Enfin les appelants ne démontrent pas non plus que la société Icon Sport a tenté de se placer dans leur sillage, sans ''bourse délier'', en s'appropriant, sans autorisation, la valeur économique prétendue des clichés litigieux. En effet il est constant que les parties ont entretenu des relations (i) commerciales (depuis l'année 2010 jusqu'au 31 août 2013, puis du 1er avril 2014 jusqu'en avril de l'année 2015), (ii) de collaboration (du 1er septembre 2013 au 31 mars 2014), (pièce 4, contrat de travail ; pièce 5, bulletins de salaire - Sportpixpress ). Il n'est pas contesté par la société Sportpixpress et M. [V] qu'ils ont, dans le cadre de ces relations, procédé volontairement à la remise entre les mains de la société Icon Sport de photographies prises par M. [V] en vue de leur diffusion ou de leur exploitation par cette dernière, moyennant rémunération (factures, pièce 3 ; contrat de travail, pièce 4,- Sportpixpress) quand bien même elle serait considérée comme insuffisante par les appelants.
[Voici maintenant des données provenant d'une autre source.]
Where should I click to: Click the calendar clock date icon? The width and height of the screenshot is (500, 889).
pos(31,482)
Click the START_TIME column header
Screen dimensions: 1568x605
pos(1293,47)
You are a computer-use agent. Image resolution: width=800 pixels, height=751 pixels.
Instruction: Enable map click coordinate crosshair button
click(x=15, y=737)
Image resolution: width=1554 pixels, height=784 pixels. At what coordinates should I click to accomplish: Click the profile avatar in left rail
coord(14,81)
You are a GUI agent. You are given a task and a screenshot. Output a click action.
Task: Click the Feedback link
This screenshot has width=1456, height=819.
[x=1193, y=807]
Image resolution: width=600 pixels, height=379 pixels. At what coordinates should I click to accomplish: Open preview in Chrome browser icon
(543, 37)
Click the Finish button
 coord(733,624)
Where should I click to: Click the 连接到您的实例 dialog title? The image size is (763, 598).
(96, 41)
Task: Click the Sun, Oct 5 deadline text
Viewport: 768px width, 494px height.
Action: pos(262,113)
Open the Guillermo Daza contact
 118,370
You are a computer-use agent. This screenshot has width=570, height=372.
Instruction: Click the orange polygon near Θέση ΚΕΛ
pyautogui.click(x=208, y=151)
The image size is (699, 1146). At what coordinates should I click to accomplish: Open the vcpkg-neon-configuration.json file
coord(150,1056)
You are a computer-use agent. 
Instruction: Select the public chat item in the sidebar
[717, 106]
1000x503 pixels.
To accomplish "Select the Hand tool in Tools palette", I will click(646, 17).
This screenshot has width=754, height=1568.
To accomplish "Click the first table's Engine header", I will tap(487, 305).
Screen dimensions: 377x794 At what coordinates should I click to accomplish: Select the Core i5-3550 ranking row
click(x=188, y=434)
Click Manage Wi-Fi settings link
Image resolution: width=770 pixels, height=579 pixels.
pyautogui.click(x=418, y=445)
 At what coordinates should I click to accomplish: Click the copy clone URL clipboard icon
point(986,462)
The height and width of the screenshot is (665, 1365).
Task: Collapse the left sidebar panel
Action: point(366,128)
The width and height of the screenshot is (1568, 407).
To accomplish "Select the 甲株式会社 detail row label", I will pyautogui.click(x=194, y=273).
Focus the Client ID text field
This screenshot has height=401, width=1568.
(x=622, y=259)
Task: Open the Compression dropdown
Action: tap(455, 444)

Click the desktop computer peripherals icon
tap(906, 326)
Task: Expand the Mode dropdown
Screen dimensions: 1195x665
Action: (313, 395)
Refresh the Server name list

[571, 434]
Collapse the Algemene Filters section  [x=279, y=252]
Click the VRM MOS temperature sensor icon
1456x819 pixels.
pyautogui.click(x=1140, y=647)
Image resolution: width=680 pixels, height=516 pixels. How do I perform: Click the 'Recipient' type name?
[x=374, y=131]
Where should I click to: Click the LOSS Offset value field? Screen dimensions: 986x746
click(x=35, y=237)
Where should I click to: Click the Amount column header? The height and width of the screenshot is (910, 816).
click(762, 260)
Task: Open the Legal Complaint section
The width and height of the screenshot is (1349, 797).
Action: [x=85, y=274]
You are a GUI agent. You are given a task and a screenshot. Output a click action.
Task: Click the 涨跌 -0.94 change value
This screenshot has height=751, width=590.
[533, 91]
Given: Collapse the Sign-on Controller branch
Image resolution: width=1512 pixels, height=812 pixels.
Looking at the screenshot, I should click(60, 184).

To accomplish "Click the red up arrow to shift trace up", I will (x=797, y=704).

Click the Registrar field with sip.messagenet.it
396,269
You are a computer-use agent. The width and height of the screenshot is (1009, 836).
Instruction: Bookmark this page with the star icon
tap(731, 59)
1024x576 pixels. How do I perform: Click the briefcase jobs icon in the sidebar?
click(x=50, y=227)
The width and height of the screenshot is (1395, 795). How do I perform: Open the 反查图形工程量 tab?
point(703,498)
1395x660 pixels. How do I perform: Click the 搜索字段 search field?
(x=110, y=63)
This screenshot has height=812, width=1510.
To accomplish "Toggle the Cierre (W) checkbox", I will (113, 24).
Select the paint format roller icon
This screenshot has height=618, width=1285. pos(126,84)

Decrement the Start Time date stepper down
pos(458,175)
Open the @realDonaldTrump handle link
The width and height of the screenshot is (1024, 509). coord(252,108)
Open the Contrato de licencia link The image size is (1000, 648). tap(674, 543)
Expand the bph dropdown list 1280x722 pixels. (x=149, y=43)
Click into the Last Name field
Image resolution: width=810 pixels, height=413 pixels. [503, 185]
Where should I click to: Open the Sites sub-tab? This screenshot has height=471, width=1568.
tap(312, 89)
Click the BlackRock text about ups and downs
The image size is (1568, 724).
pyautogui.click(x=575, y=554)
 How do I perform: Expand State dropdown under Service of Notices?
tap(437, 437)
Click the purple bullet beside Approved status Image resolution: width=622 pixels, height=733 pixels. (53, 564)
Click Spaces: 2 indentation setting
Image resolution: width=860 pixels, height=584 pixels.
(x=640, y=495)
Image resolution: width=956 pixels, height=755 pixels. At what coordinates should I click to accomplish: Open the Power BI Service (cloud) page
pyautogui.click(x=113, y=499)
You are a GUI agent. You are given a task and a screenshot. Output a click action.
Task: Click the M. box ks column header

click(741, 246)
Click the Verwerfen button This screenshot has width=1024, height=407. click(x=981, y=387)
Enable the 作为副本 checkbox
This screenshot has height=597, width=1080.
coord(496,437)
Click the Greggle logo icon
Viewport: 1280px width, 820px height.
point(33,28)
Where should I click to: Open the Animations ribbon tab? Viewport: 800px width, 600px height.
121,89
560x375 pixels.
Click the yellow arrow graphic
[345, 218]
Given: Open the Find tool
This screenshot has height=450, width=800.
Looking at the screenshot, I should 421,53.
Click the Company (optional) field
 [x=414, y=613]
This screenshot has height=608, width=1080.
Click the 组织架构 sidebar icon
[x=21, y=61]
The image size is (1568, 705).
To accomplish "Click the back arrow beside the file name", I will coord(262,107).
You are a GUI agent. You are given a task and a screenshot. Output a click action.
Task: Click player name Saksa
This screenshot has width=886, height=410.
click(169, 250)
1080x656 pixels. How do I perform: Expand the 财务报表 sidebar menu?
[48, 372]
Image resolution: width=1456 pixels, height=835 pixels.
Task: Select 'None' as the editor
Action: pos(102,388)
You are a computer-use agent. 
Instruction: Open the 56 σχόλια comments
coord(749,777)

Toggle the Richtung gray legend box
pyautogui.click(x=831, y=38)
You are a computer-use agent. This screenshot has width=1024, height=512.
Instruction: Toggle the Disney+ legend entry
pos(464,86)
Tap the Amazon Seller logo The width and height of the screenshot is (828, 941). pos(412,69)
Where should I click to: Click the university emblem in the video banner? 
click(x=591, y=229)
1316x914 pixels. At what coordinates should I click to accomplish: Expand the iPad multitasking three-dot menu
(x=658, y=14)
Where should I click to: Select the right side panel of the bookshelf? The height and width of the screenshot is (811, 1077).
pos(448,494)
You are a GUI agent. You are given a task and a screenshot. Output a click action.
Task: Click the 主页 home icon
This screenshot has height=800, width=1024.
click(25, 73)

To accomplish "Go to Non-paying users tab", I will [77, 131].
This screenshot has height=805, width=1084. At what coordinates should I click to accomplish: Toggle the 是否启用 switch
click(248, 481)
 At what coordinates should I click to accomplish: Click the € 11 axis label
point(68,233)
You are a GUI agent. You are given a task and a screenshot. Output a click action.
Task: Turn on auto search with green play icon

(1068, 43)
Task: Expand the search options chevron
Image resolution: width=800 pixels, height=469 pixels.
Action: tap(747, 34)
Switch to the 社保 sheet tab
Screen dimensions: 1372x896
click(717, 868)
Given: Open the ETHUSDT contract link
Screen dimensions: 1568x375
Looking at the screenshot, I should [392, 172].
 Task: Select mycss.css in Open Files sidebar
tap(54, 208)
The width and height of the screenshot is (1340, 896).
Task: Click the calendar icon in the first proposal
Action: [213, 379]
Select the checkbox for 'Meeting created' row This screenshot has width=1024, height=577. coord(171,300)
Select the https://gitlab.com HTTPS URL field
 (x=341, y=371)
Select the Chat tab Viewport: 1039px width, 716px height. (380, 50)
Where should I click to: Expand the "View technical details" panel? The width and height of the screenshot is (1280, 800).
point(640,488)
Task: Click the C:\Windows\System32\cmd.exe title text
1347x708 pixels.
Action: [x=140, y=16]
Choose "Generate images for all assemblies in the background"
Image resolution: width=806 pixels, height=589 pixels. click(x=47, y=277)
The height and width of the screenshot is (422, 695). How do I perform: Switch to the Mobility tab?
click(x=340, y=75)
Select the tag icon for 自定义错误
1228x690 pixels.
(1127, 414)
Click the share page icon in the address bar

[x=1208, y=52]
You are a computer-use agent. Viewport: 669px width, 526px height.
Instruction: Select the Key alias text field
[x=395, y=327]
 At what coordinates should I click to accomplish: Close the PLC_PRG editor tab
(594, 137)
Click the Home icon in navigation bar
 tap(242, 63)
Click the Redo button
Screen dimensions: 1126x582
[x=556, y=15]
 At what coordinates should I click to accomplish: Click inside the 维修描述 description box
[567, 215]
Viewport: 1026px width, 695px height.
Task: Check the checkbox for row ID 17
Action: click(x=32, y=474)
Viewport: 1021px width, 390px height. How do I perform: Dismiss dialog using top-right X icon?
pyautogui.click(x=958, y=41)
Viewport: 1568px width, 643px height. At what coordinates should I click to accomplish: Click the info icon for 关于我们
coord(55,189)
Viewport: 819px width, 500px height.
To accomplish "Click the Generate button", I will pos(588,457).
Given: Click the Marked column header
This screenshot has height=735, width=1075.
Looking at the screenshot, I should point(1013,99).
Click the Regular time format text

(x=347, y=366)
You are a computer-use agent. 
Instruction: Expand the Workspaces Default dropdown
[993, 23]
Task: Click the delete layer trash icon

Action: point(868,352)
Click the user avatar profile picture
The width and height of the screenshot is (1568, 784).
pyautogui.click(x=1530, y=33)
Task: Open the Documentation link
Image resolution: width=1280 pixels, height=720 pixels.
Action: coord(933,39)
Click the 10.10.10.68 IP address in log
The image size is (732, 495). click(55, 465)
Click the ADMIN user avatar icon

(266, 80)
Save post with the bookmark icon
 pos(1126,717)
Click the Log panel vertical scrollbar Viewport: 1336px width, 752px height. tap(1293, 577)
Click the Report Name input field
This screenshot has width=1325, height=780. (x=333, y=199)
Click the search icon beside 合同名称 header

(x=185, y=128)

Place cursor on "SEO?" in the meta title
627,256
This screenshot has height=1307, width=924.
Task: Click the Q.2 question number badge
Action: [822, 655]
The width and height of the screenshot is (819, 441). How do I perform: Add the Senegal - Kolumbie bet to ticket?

La société Sportpixpress a émis des factures, entre le 3 novembre 2010 et le 11 avril 2015, dont elle ne conteste pas avoir reçu paiement. En qualité de salarié de la société Icon Sport (du 1er septembre 2013 au 31 mars 2014), M. [V] a perçu une rémunération pour la réalisation et la diffusion de ses photographies (articles 6 et 8 du contrat de travail).
En considération de ces éléments, le jugement entrepris sera confirmé et, en conséquence, les demandes formées par la société Sportpixpress et M. [V] rejetées.
Sur les dépens et l'article 700 du code de procédure civile :
Les dispositions du jugement relatives aux dépens et à l'indemnité de procédure seront confirmées.
La société Sportpixpress et M. [V], qui succombent en leur appel, seront condamnés in solidum aux dépens d'appel.
La société Sportpixpress et M. [V] seront condamnés, chacun, à payer à la société Icon Sport la somme de 1.500 euros au titre de l'article 700 du code de procédure civile.
La société Sportpixpress et M. [V] seront déboutés de leur demande au même titre.
PAR CES MOTIFS
La cour, statuant par arrêt contradictoire,
Confirme, en toutes ses dispositions, le jugement rendu par le tribunal judiciaire de Nanterre le 20 juillet 2022,
Y ajoutant,
Condamne, in solidum, la société Sportpixpress et M. [V] aux dépens de la procédure d'appel,
Condamne la société Sportpixpress et M. [M] [V], chacun, à payer à la société Icon Sport la somme de 1.500 euros au titre de l'article 700 du code de procédure civile.
Prononcé publiquement par mise à disposition de l'arrêt au greffe de la cour, les parties en ayant été préalablement avisées dans les conditions prévues au deuxième alinéa de l'article 450 du code de procédure civile.
Signé par Madame Florence DUBOIS-STEVANT, Présidente, et par M. BELLANCOURT, Greffier, auquel la minute de la décision a été remise par le magistrat signataire.